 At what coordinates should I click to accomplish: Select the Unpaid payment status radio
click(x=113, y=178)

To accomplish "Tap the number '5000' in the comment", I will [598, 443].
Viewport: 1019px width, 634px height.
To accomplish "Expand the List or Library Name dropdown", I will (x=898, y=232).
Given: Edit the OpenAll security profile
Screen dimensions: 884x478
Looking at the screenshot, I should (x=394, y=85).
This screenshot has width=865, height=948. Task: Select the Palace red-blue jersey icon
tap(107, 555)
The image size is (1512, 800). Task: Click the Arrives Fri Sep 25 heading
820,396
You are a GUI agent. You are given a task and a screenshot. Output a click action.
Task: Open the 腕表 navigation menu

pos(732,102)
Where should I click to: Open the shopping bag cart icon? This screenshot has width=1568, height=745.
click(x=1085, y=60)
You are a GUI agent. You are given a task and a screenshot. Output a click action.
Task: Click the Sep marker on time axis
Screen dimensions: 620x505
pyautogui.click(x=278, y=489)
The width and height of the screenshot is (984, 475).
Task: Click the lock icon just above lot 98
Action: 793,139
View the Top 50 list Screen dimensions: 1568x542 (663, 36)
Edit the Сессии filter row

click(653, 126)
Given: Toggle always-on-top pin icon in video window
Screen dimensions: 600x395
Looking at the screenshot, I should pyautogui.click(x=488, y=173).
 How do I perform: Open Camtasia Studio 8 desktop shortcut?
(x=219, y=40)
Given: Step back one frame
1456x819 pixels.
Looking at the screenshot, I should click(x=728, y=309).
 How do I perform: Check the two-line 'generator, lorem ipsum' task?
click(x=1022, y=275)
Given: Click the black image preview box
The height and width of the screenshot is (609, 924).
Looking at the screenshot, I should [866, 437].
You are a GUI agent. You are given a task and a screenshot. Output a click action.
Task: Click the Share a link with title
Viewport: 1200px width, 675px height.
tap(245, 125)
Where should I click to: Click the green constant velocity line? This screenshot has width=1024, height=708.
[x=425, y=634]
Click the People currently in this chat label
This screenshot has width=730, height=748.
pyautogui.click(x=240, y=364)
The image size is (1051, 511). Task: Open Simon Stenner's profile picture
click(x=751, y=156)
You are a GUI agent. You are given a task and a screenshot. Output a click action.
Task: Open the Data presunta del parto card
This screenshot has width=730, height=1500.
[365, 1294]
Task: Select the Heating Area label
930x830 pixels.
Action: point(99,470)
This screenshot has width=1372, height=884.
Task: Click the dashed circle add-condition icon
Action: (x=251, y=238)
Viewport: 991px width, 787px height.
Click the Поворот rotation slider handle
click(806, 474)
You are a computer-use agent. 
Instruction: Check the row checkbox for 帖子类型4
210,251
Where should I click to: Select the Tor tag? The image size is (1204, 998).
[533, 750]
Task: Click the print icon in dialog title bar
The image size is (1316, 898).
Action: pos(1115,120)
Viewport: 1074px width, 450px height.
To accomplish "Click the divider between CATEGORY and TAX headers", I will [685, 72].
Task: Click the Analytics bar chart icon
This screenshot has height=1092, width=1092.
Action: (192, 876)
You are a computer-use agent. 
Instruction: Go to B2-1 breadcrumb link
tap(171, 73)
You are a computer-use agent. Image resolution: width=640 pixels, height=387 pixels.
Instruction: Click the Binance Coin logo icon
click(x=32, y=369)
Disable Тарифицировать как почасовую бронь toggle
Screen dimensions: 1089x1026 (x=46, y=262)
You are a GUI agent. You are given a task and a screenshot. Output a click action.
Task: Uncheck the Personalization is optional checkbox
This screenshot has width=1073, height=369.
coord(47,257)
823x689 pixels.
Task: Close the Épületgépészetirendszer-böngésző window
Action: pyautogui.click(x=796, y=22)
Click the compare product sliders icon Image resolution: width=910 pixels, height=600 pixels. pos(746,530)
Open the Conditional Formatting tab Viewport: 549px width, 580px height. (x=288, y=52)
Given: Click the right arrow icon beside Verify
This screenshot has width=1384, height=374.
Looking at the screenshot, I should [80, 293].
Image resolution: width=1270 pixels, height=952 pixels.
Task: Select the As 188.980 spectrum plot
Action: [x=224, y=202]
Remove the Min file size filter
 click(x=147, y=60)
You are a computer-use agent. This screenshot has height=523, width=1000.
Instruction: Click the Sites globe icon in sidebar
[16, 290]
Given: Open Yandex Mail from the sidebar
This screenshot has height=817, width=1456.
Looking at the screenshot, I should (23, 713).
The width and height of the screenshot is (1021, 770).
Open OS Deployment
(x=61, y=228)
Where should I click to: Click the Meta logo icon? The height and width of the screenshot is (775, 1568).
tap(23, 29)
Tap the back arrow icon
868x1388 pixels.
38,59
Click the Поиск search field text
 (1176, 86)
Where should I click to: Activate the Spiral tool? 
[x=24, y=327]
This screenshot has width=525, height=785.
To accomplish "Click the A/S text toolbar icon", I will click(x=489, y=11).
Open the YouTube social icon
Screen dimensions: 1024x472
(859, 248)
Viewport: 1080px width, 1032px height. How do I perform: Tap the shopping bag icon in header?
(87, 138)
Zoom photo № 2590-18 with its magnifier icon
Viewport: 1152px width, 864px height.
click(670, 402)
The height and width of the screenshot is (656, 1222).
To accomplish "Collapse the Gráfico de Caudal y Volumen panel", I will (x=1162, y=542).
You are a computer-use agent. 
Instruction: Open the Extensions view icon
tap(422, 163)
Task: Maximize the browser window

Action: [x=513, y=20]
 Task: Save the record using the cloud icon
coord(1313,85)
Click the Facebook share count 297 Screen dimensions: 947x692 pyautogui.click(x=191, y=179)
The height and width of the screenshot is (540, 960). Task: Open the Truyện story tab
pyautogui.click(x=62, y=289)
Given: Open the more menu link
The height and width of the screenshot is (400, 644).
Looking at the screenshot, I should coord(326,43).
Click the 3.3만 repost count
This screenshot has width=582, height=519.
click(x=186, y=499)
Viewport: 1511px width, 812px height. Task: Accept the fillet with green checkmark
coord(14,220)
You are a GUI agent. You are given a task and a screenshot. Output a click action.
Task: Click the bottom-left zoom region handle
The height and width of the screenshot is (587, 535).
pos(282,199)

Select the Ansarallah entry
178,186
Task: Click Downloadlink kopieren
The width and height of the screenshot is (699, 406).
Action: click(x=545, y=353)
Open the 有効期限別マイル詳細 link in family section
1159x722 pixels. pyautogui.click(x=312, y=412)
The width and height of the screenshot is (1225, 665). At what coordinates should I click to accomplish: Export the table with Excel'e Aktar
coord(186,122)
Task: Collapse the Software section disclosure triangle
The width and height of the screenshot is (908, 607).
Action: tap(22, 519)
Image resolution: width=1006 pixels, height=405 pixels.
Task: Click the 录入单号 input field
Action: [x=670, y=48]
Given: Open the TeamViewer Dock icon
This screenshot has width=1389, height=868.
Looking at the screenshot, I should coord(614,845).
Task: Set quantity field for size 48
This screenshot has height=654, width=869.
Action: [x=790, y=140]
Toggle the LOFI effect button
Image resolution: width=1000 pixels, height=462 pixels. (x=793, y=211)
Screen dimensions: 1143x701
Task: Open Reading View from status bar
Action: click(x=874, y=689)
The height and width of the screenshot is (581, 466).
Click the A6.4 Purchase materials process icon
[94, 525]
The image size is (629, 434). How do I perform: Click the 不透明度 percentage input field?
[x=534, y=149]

============

Your goal → Each of the entries above needs to be given again exactly.

Answer to the exercise →
 At what coordinates should I click to accomplish: Select the Unpaid payment status radio
click(x=113, y=178)

To accomplish "Tap the number '5000' in the comment", I will [598, 443].
Viewport: 1019px width, 634px height.
To accomplish "Expand the List or Library Name dropdown", I will (x=898, y=232).
Given: Edit the OpenAll security profile
Screen dimensions: 884x478
Looking at the screenshot, I should (x=394, y=85).
This screenshot has width=865, height=948. Task: Select the Palace red-blue jersey icon
tap(107, 555)
The image size is (1512, 800). Task: Click the Arrives Fri Sep 25 heading
820,396
You are a GUI agent. You are given a task and a screenshot. Output a click action.
Task: Open the 腕表 navigation menu

pos(732,102)
Where should I click to: Open the shopping bag cart icon? This screenshot has width=1568, height=745.
click(x=1085, y=60)
You are a GUI agent. You are given a task and a screenshot. Output a click action.
Task: Click the Sep marker on time axis
Screen dimensions: 620x505
pyautogui.click(x=278, y=489)
The width and height of the screenshot is (984, 475).
Task: Click the lock icon just above lot 98
Action: 793,139
View the Top 50 list Screen dimensions: 1568x542 (663, 36)
Edit the Сессии filter row

click(653, 126)
Given: Toggle always-on-top pin icon in video window
Screen dimensions: 600x395
Looking at the screenshot, I should pyautogui.click(x=488, y=173).
 How do I perform: Open Camtasia Studio 8 desktop shortcut?
(x=219, y=40)
Given: Step back one frame
1456x819 pixels.
Looking at the screenshot, I should click(x=728, y=309).
 How do I perform: Check the two-line 'generator, lorem ipsum' task?
click(x=1022, y=275)
Given: Click the black image preview box
The height and width of the screenshot is (609, 924).
Looking at the screenshot, I should [866, 437].
You are a GUI agent. You are given a task and a screenshot. Output a click action.
Task: Click the Share a link with title
Viewport: 1200px width, 675px height.
tap(245, 125)
Where should I click to: Click the green constant velocity line? This screenshot has width=1024, height=708.
[x=425, y=634]
Click the People currently in this chat label
This screenshot has width=730, height=748.
pyautogui.click(x=240, y=364)
The image size is (1051, 511). Task: Open Simon Stenner's profile picture
click(x=751, y=156)
You are a GUI agent. You are given a task and a screenshot. Output a click action.
Task: Open the Data presunta del parto card
This screenshot has width=730, height=1500.
[365, 1294]
Task: Select the Heating Area label
930x830 pixels.
Action: point(99,470)
This screenshot has width=1372, height=884.
Task: Click the dashed circle add-condition icon
Action: (x=251, y=238)
Viewport: 991px width, 787px height.
Click the Поворот rotation slider handle
click(806, 474)
You are a computer-use agent. 
Instruction: Check the row checkbox for 帖子类型4
210,251
Where should I click to: Select the Tor tag? The image size is (1204, 998).
[533, 750]
Task: Click the print icon in dialog title bar
The image size is (1316, 898).
Action: pos(1115,120)
Viewport: 1074px width, 450px height.
To accomplish "Click the divider between CATEGORY and TAX headers", I will [685, 72].
Task: Click the Analytics bar chart icon
This screenshot has height=1092, width=1092.
Action: (192, 876)
You are a computer-use agent. 
Instruction: Go to B2-1 breadcrumb link
tap(171, 73)
You are a computer-use agent. Image resolution: width=640 pixels, height=387 pixels.
Instruction: Click the Binance Coin logo icon
click(x=32, y=369)
Disable Тарифицировать как почасовую бронь toggle
Screen dimensions: 1089x1026 (x=46, y=262)
You are a GUI agent. You are given a task and a screenshot. Output a click action.
Task: Uncheck the Personalization is optional checkbox
This screenshot has width=1073, height=369.
coord(47,257)
823x689 pixels.
Task: Close the Épületgépészetirendszer-böngésző window
Action: pyautogui.click(x=796, y=22)
Click the compare product sliders icon Image resolution: width=910 pixels, height=600 pixels. pos(746,530)
Open the Conditional Formatting tab Viewport: 549px width, 580px height. (x=288, y=52)
Given: Click the right arrow icon beside Verify
This screenshot has width=1384, height=374.
Looking at the screenshot, I should [80, 293].
Image resolution: width=1270 pixels, height=952 pixels.
Task: Select the As 188.980 spectrum plot
Action: [x=224, y=202]
Remove the Min file size filter
 click(x=147, y=60)
You are a computer-use agent. This screenshot has height=523, width=1000.
Instruction: Click the Sites globe icon in sidebar
[16, 290]
Given: Open Yandex Mail from the sidebar
This screenshot has height=817, width=1456.
Looking at the screenshot, I should (23, 713).
The width and height of the screenshot is (1021, 770).
Open OS Deployment
(x=61, y=228)
Where should I click to: Click the Meta logo icon? The height and width of the screenshot is (775, 1568).
tap(23, 29)
Tap the back arrow icon
868x1388 pixels.
38,59
Click the Поиск search field text
 (1176, 86)
Where should I click to: Activate the Spiral tool? 
[x=24, y=327]
This screenshot has width=525, height=785.
To accomplish "Click the A/S text toolbar icon", I will click(x=489, y=11).
Open the YouTube social icon
Screen dimensions: 1024x472
(859, 248)
Viewport: 1080px width, 1032px height. How do I perform: Tap the shopping bag icon in header?
(87, 138)
Zoom photo № 2590-18 with its magnifier icon
Viewport: 1152px width, 864px height.
click(670, 402)
The height and width of the screenshot is (656, 1222).
To accomplish "Collapse the Gráfico de Caudal y Volumen panel", I will (x=1162, y=542).
You are a computer-use agent. 
Instruction: Open the Extensions view icon
tap(422, 163)
Task: Maximize the browser window

Action: [x=513, y=20]
 Task: Save the record using the cloud icon
coord(1313,85)
Click the Facebook share count 297 Screen dimensions: 947x692 pyautogui.click(x=191, y=179)
The height and width of the screenshot is (540, 960). Task: Open the Truyện story tab
pyautogui.click(x=62, y=289)
Given: Open the more menu link
The height and width of the screenshot is (400, 644).
Looking at the screenshot, I should coord(326,43).
Click the 3.3만 repost count
This screenshot has width=582, height=519.
click(x=186, y=499)
Viewport: 1511px width, 812px height. Task: Accept the fillet with green checkmark
coord(14,220)
You are a GUI agent. You are given a task and a screenshot. Output a click action.
Task: Click the bottom-left zoom region handle
The height and width of the screenshot is (587, 535).
pos(282,199)

Select the Ansarallah entry
178,186
Task: Click Downloadlink kopieren
The width and height of the screenshot is (699, 406).
Action: click(x=545, y=353)
Open the 有効期限別マイル詳細 link in family section
1159x722 pixels. pyautogui.click(x=312, y=412)
The width and height of the screenshot is (1225, 665). At what coordinates should I click to accomplish: Export the table with Excel'e Aktar
coord(186,122)
Task: Collapse the Software section disclosure triangle
The width and height of the screenshot is (908, 607).
Action: tap(22, 519)
Image resolution: width=1006 pixels, height=405 pixels.
Task: Click the 录入单号 input field
Action: [x=670, y=48]
Given: Open the TeamViewer Dock icon
This screenshot has width=1389, height=868.
Looking at the screenshot, I should coord(614,845).
Task: Set quantity field for size 48
This screenshot has height=654, width=869.
Action: [x=790, y=140]
Toggle the LOFI effect button
Image resolution: width=1000 pixels, height=462 pixels. (x=793, y=211)
Screen dimensions: 1143x701
Task: Open Reading View from status bar
Action: click(x=874, y=689)
The height and width of the screenshot is (581, 466).
Click the A6.4 Purchase materials process icon
[94, 525]
The image size is (629, 434). How do I perform: Click the 不透明度 percentage input field?
[x=534, y=149]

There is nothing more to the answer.